サマーウォーズにみる、表層の豊かさと、深層の軽薄さ

| 17:28 | サマーウォーズにみる、表層の豊かさと、深層の軽薄さを含むブックマーク サマーウォーズにみる、表層の豊かさと、深層の軽薄さのブックマークコメント

 細田守監督の最新作「サマーウォーズ」を観てきました。結論から言うと、とても残念な内容でした。この感想も書こうかどうしようか迷ったのですが、同じような観点で書いてある評を見つけることが出来なかったのであえて書いてみようかと思います。

 まず誤解のないように言っておくと、この作品は娯楽作としての一定の水準は間違いなくクリアしているということです。映画を観て楽しく爽快な気分になったりしたい向きには十分満足のいく映画でしょう。
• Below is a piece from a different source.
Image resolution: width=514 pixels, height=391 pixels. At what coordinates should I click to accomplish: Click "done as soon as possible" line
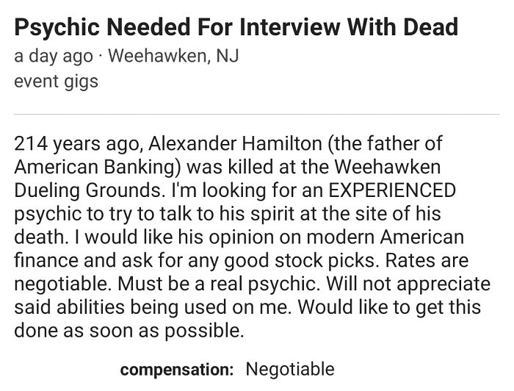(128, 331)
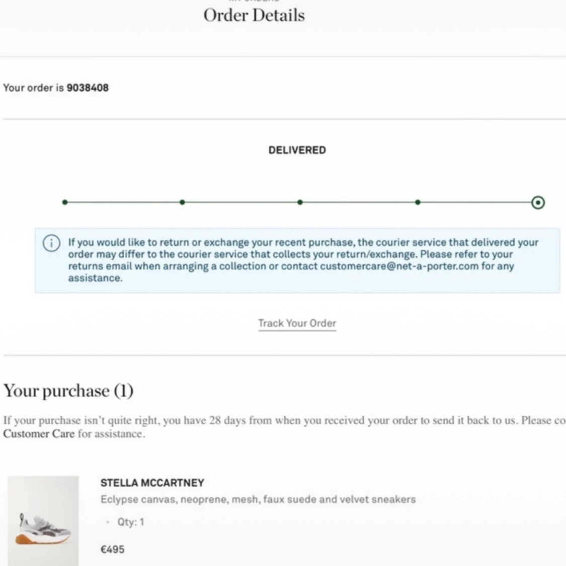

しかしその爽快感は実のところ映画的な物語のうねりから生ずるものではなく、天才アニメーター細田守の精緻な絵コンテが観るものの情動を揺さぶっているだけに過ぎないのではないかと。確かにクライマックスのいくつかのポイントは感動的です。しかしその感動は実は映画の構造的な仕掛けによるものではなく、アニメーションの根源的な魅力のみによって引き起こされているだけだといったら言い過ぎですかね。

精緻に設計された29人の家族のアルゴリズム

 とにもかくにもこの映画の最大の見どころは、その大家族の描写の見事さだ。主婦連の過剰気味な仲の良さ、男共の身勝手さ、闖入者へと突撃をする子供たち、家族の輪から離れたがる思春期の少年。多少理想的に、コミカルには描かれているものの、ああいった大家族というものを身近で見知ったことのある人間ならばあの濃厚な人間関係がしっかりとした裏打ちの上にリアルに設計されていると感じるのではないか。おそらくはあの中の一員として問題を共有できる登場人物を見つけられれば、この映画の楽しみ方の8割を手に入れたと言ってもいいと思う。そして実際に多くの人に一定の満足を与えている点でこの映画は十分な成功を得ている。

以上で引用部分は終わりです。